Jobs:
(a) In the article on end-to-end encryption for messaging apps, which two mechanisms does the Signal Protocol combine?
(b) Write the next few paragraphs of the article on end-to-end encryption for messaging apps, picking up right after its last sentence.

Reading passage:
Transport-layer encryption (TLS) protects messages between a client and your server. That is table stakes. It does not protect messages on the server itself, which means any breach, subpoena, or rogue admin exposes every conversation in plaintext. If you are building a messaging app where privacy is a real requirement and not a marketing checkbox, you need end-to-end encryption (E2EE). Only the sender and recipient hold the keys. Your server relays ciphertext it cannot read.

Signal set the standard here. WhatsApp, Google Messages, and Facebook Messenger all adopted the Signal Protocol for E2EE. The protocol is open source, battle-tested, and peer-reviewed by cryptographers. Unless you have a dedicated cryptography team and a very specific reason to roll your own, the Signal Protocol is where you start. Attempting to invent your own encryption scheme is the fastest way to ship something that looks secure but is not.

E2EE introduces genuine engineering constraints. You cannot run server-side search over encrypted messages. You cannot moderate content automatically. Push notifications cannot include message previews unless you build a separate encrypted notification channel. Every feature you take for granted in a plaintext chat app, from link previews to message reactions, needs to be rethought when the server cannot see the content. These are solvable problems, but they shape your entire architecture from day one.

![Digital security concept showing encrypted data protection for messaging applications](https://images.unsplash.com/photo-1563986768609-322da13575f2?w=800&q=80)

The good news: libraries like **libsignal** (the reference implementation maintained by the Signal Foundation) handle the cryptographic heavy lifting. You do not need to implement AES-256 or Curve25519 yourself. What you do need is a deep understanding of how key exchange, session management, and message ordering work so that your application layer integrates correctly with the protocol. A misplaced assumption about key states can silently break encryption for thousands of users.

## Signal Protocol Deep Dive: X3DH and Double Ratchet

The Signal Protocol combines two mechanisms: X3DH (Extended Triple Diffie-Hellman) for initial key agreement and the Double Ratchet Algorithm for ongoing message encryption. Understanding both is non-negotiable if you plan to build an encrypted messaging app that survives real-world conditions like dropped connections, delayed messages, and device changes.

### X3DH Key Agreement

X3DH solves a specific problem: how do two users establish a shared secret when one of them is offline? In a traditional Diffie-Hellman exchange, both parties must be online simultaneously. X3DH avoids this by having each user upload a bundle of prekeys to the server. When Alice wants to message Bob for the first time, she downloads Bob's prekey bundle and performs a series of Diffie-Hellman computations to derive a shared secret, all without Bob being online.

Raw records:
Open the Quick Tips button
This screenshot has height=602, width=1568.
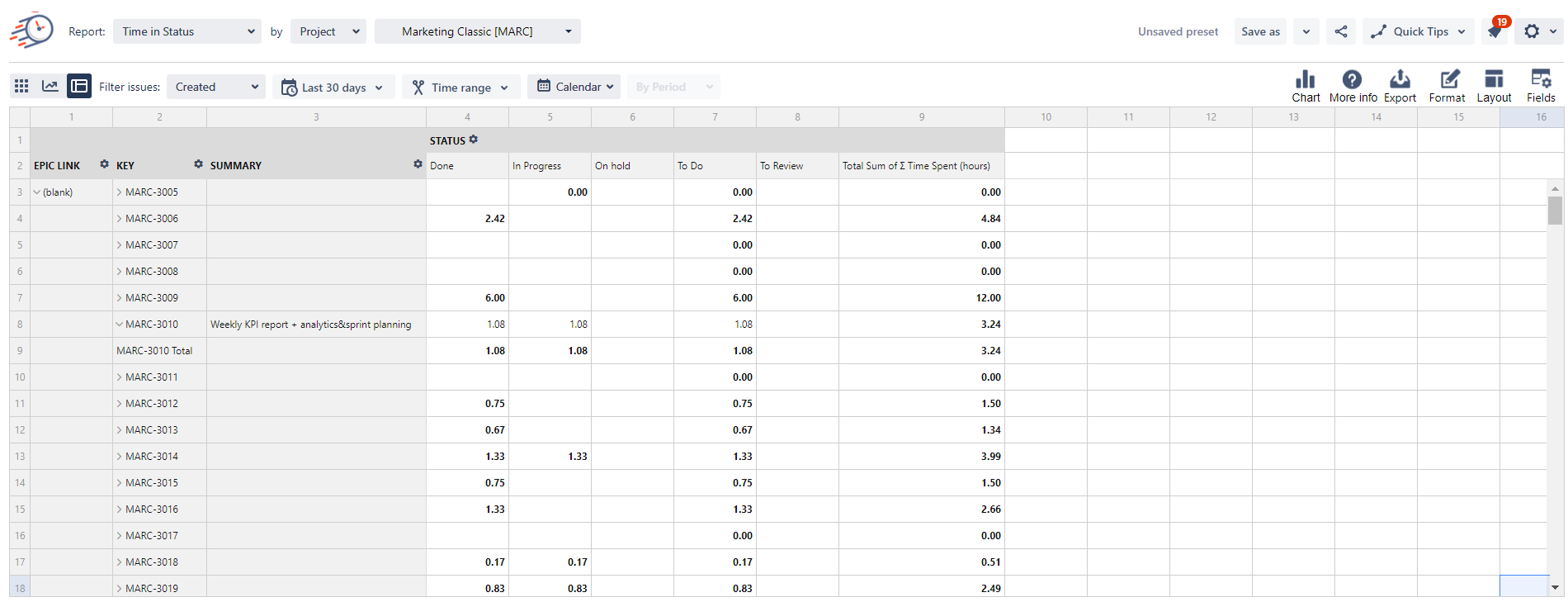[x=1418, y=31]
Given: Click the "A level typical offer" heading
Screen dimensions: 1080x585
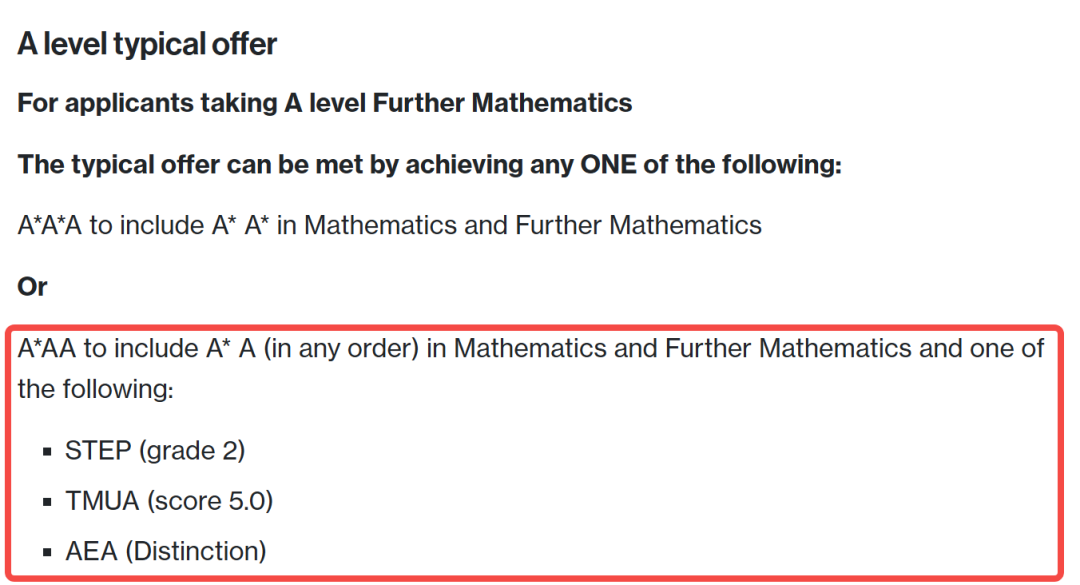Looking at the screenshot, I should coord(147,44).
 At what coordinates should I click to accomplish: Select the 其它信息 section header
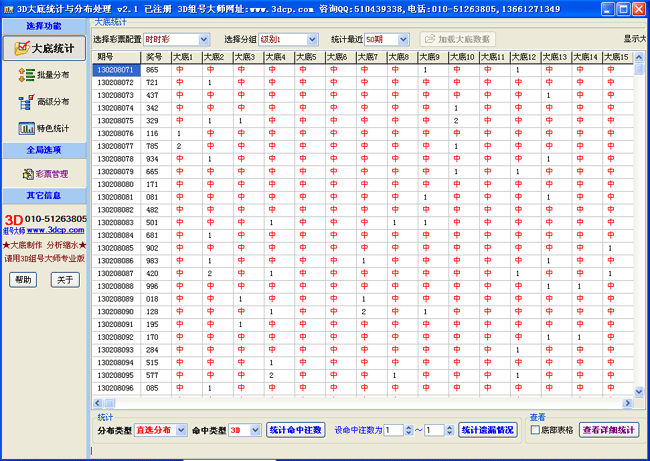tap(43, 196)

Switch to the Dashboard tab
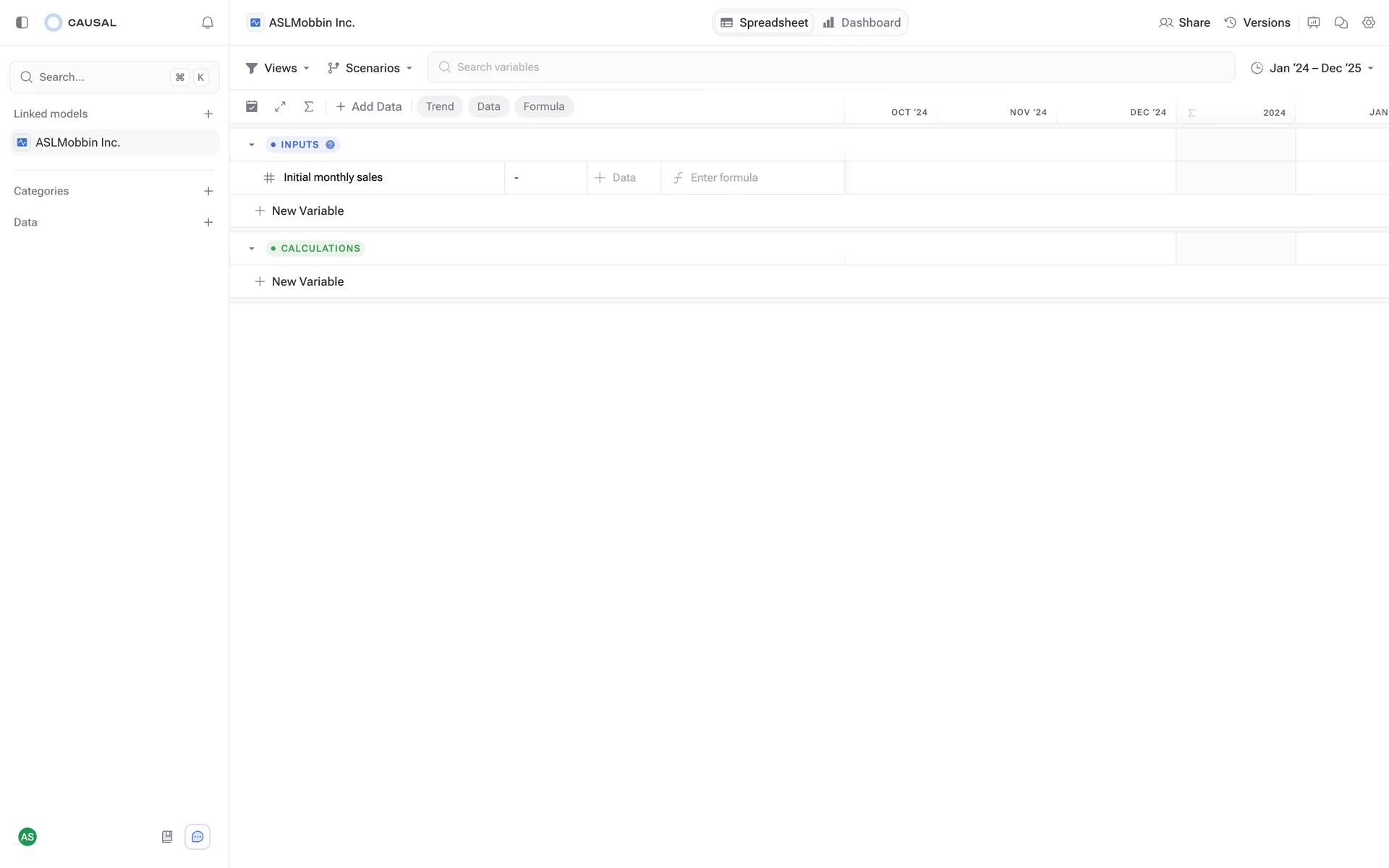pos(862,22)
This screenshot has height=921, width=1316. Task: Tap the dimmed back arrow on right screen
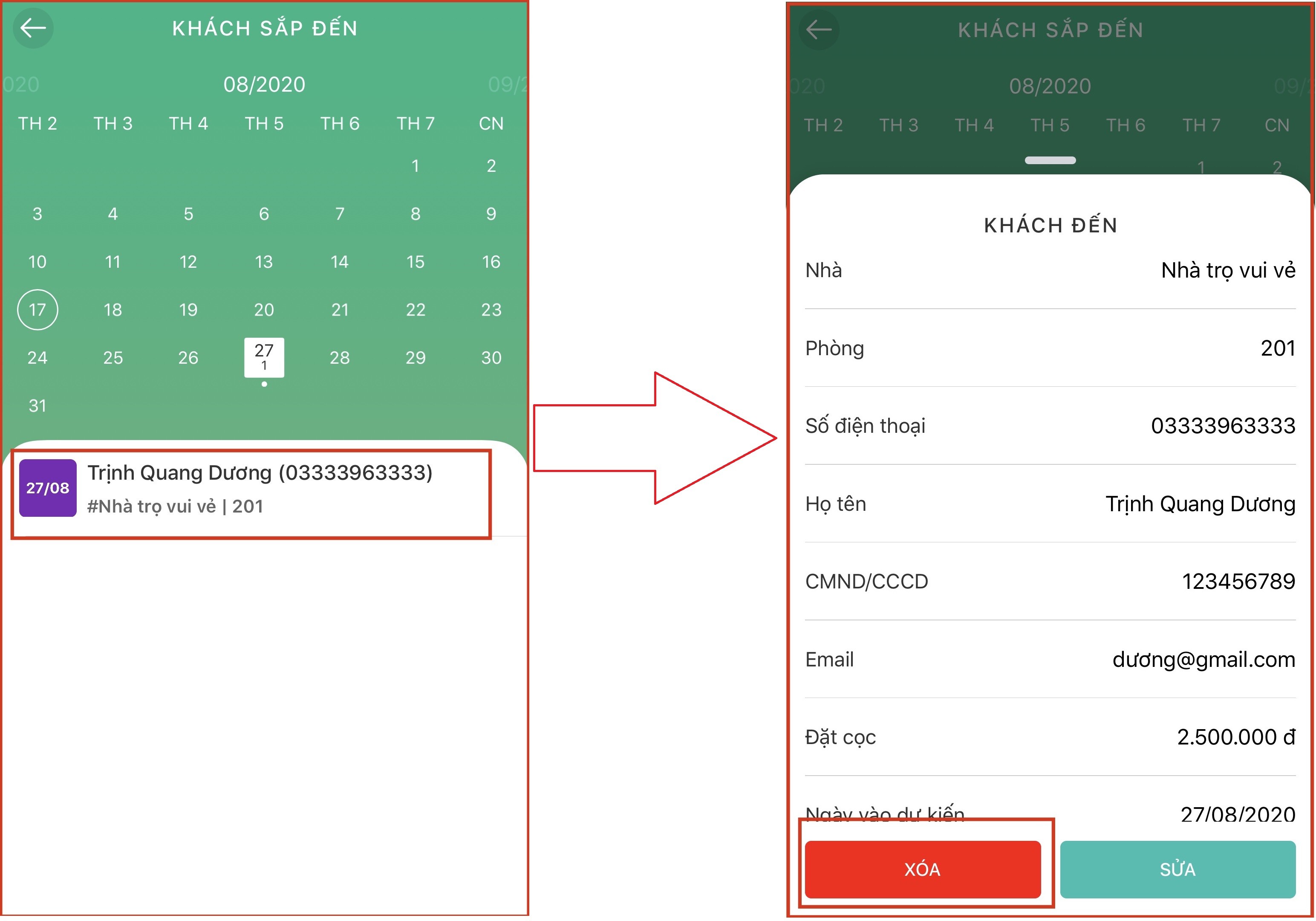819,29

Written answers:
(a) X3DH (Extended Triple Diffie-Hellman) for initial key agreement and the Double Ratchet Algorithm for ongoing message encryption.

(b)
A prekey bundle contains three things: Bob's long-term identity key (a Curve25519 key pair that never changes), a signed prekey (rotated periodically, typically every 1 to 2 weeks), and a set of one-time prekeys (each used exactly once, then discarded). The one-time prekeys provide forward secrecy for the initial message. If they run out, the protocol falls back to using just the signed prekey, which is slightly less secure but still functional. Your server needs to track one-time prekey inventory per user and prompt clients to upload fresh batches when supply runs low. A good target is keeping 100 one-time prekeys available per device.

### The Double Ratchet Algorithm

Once X3DH establishes the initial shared secret, the Double Ratchet takes over for all subsequent messages. It combines two ratcheting mechanisms. The symmetric-key ratchet derives a new message key for every single message using a KDF (Key Derivation Function) chain. Even if an attacker compromises one message key, they cannot derive past or future keys. The Diffie-Hellman ratchet performs a new DH exchange every time the conversation direction changes (Alice sends, then Bob replies). This creates a new root key, which resets the symmetric chain entirely.

The result is both forward secrecy (compromising current keys does not expose past messages) and future secrecy, sometimes called "break-in recovery" (if an attacker gains temporary access to key material, they lose access once a new DH ratchet step occurs). No other widely deployed protocol offers both properties simultaneously. This is why Signal's approach became the industry default.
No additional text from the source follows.